__Input for this task__.
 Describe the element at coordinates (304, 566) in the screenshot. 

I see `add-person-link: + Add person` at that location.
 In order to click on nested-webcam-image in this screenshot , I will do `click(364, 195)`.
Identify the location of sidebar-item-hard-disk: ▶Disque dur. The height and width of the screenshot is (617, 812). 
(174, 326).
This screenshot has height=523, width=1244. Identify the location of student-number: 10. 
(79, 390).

__Exercise directions__. Copy all of the rows above word for word, keeping every line in its original order.

__Response area__.
 Describe the element at coordinates (304, 566) in the screenshot. 

I see `add-person-link: + Add person` at that location.
 In order to click on nested-webcam-image in this screenshot , I will do `click(364, 195)`.
Identify the location of sidebar-item-hard-disk: ▶Disque dur. The height and width of the screenshot is (617, 812). 
(174, 326).
This screenshot has height=523, width=1244. Identify the location of student-number: 10. 
(79, 390).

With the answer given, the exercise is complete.